> Anyway, John writes:
> Excerpts from transarc.external.info-afs: 19-Jul-94 Re: Home directory
> layouts... Lyle Seaman (2001)
>
> > Well, in my mind, that scheme is a kluge, but for those without
> > a naming service (like Hesiod or someday perhaps DCE CDS) I
> > can see why it has some appeal.
>
> More of a kludge than splitting up the UID?
Well, I'm sure we'd all be thrilled if AFS zipped through
a 20,000 member /afs/<cell>/users/<username> with lightening
speed. So any of this dividing business is a kluge, at least
with hesiod we can (mostly) hide it from our users.
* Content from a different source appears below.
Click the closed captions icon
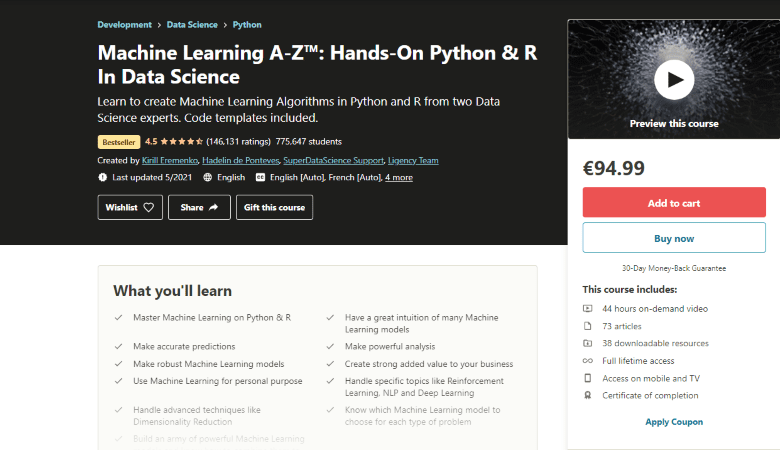 [x=261, y=177]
> Excerpts from transarc.external.info-afs: 19-Jul-94 Re: Home directory
> layouts... Lyle Seaman (2001)
>
> > Now, the question is how to achieve an even balancing of users
> among these directories.
>
> I don't see why they need to be balanced evenly. I suspect that's
> compulsivity, but maybe you can justify it? It seems to me that
> everything is hunky-dory so long as the max is acceptably low.
It's the strawberries, see, that's where I had them...
Anyway, all things considered, a directory with 20 entries
just is faster than one entries rather than 317 or even 89.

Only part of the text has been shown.